22.05.2011 17:42:04

We need a bigger Board!

Bin ich da nicht neulich erst über´s Surfen gestolpert? Heute schon wieder. Relativ unvorbereitet und dennoch relativ logisch. Neben ein paar duzent Fragen und den üblichen paar dutzend "Wenns" und "Abers" und "Eigentlichs" und "Solltens" scheint es mir doch so, als sei der Zeitpunkt gekommen, sich in die Fluten zu stürzen. Das bedeutet nass werden. Das bedeutet Fehler machen und Schmerzen erleiden. Vielleicht Beinbrüche, vielleicht sogar wirklich hässliche Schäden davon tragen. Schäden, die das an sich desinfizierende Meerwasser nicht heilen kann. Immerhin bietet es als ausgleich für diese Fälle eine zuverlässige, tiefe Ruhe. Aber es bedutet auch Sonnenuntergänge mit diesem ganz besonderen, gelb-rot-orangen Becks-Licht im Abgang, das sich in den getönten Scheiben eines stahlblauen T4 auf einem fast leeren Asphaltparkplatz spiegelt. Es bedeutet Salz, dass auf den Lippen trocknet. Sand - überall Sand. Es bedeutet in den Boden gesteckte oder unter dem Arm getragene Surfbretter einfach deshalb, weil sie dahin gehören.
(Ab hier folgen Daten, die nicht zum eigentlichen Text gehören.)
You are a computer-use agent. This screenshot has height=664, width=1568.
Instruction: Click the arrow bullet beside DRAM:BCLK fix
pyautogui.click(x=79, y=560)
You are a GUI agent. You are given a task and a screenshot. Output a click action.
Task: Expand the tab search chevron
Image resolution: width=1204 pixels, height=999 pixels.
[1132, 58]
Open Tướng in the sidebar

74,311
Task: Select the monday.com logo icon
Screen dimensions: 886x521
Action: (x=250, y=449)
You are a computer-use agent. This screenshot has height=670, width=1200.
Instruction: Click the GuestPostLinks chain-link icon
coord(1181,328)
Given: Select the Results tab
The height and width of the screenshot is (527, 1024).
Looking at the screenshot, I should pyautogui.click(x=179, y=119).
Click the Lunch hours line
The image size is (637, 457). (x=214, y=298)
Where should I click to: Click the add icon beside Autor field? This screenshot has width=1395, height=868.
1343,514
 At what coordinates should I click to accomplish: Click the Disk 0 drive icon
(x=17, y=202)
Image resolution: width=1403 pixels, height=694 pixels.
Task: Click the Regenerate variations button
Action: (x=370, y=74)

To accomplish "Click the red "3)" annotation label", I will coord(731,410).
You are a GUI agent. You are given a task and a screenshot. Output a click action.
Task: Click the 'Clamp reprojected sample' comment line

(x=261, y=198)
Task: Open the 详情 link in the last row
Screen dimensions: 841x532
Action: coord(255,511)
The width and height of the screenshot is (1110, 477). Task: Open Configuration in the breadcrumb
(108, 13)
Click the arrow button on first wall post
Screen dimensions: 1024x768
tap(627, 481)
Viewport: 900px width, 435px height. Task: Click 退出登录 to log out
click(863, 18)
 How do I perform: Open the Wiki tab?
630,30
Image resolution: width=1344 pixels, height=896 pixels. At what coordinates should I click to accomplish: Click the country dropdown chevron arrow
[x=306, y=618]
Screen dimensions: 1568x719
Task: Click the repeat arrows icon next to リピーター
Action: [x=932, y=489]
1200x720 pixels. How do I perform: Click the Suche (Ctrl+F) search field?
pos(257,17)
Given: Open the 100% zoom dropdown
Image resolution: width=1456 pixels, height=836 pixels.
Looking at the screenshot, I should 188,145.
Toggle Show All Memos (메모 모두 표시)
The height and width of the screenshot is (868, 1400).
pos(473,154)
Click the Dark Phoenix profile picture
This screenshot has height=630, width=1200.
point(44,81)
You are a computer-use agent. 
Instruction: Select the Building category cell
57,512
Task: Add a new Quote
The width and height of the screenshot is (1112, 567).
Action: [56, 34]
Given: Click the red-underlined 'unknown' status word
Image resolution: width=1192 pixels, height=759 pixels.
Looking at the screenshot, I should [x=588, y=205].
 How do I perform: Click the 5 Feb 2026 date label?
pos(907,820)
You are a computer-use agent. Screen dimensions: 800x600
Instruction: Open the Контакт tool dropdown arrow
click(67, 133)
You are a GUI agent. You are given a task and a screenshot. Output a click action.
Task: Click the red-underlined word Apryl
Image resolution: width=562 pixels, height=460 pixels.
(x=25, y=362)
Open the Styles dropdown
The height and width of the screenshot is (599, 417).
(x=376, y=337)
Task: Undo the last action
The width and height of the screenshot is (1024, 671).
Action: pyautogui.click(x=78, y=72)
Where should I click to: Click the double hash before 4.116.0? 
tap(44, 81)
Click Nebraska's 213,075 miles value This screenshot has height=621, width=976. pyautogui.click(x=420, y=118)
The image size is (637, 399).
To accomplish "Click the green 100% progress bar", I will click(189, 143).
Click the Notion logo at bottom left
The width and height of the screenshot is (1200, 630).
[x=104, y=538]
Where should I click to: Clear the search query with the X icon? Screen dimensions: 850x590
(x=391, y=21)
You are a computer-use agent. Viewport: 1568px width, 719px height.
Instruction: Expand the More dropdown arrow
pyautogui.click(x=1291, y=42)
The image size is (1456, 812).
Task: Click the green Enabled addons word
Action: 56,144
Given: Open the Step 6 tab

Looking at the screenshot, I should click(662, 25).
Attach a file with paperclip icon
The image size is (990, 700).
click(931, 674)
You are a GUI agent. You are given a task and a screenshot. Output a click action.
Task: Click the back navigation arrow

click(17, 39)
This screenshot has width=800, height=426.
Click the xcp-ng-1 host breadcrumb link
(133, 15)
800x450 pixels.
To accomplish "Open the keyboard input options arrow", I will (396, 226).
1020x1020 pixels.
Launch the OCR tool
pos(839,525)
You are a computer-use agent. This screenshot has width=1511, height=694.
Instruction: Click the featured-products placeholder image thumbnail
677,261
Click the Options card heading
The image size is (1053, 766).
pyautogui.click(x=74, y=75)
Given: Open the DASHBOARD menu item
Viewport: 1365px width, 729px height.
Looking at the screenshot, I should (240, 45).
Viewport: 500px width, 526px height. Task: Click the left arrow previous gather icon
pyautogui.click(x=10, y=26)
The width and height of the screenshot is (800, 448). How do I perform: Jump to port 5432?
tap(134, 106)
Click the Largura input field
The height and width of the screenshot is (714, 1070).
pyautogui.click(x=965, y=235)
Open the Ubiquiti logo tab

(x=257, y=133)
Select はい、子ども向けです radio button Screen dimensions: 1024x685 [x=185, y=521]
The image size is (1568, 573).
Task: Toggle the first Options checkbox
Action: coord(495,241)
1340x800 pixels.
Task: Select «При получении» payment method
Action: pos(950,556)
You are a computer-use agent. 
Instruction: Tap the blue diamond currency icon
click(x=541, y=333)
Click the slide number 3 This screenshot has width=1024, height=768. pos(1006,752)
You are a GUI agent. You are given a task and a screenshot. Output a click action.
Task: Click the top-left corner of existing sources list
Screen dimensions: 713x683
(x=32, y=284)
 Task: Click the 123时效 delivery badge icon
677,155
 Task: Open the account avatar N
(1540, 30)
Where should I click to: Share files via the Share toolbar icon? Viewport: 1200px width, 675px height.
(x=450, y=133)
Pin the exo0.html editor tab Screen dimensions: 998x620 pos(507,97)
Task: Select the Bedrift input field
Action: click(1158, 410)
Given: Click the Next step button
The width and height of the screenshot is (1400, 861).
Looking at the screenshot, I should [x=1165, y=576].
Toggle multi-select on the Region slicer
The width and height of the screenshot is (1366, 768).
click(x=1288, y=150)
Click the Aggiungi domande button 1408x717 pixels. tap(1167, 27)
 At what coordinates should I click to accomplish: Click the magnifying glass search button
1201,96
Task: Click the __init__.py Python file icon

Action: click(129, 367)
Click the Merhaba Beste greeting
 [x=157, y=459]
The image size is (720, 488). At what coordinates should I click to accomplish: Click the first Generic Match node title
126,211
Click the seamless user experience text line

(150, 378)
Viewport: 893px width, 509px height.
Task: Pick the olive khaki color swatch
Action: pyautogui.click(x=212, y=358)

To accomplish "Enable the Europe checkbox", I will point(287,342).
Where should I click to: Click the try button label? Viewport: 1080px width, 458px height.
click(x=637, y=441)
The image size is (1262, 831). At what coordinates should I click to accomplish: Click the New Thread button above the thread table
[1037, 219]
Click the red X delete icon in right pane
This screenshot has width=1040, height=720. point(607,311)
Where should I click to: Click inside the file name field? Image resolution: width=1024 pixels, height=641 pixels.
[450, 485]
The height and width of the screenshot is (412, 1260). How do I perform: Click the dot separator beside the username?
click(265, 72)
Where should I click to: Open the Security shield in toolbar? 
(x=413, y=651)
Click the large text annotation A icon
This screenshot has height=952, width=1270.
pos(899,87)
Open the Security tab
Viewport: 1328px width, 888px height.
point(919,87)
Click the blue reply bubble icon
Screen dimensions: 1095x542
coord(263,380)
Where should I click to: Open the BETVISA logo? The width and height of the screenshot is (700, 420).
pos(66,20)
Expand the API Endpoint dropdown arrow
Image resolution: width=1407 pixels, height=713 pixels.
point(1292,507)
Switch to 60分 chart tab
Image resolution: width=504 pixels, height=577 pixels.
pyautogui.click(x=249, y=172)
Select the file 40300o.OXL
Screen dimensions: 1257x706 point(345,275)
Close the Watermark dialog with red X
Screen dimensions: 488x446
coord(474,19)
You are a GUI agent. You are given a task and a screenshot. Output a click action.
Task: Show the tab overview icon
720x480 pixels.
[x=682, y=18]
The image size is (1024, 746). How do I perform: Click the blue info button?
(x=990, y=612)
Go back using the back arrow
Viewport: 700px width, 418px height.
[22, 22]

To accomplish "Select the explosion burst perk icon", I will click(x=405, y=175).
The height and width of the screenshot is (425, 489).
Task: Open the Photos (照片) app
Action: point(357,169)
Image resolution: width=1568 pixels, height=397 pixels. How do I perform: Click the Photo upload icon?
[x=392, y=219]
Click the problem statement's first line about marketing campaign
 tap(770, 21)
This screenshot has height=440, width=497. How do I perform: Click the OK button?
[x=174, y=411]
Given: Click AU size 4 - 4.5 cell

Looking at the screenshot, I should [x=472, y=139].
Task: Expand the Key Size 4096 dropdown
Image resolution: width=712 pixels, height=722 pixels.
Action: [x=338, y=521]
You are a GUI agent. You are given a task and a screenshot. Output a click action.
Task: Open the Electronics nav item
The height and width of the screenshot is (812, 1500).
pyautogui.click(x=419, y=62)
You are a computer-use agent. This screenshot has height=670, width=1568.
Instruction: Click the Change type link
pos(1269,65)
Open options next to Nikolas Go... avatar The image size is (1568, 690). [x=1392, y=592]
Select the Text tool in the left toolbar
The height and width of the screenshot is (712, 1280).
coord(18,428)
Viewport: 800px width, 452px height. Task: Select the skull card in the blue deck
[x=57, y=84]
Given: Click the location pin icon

Es bedeutet diese leichte Musik, die nichts von dir verlangt und die scheinbar immer in der passenden Geschwindigkeit zu laufen schein. Und es bedeutet darauf zu scheißen, wenn der Weltuntergang vor oder hinter der Tür steht, weil man weiß, dass man gerade das macht, was man für richtig hält. Surfen eben.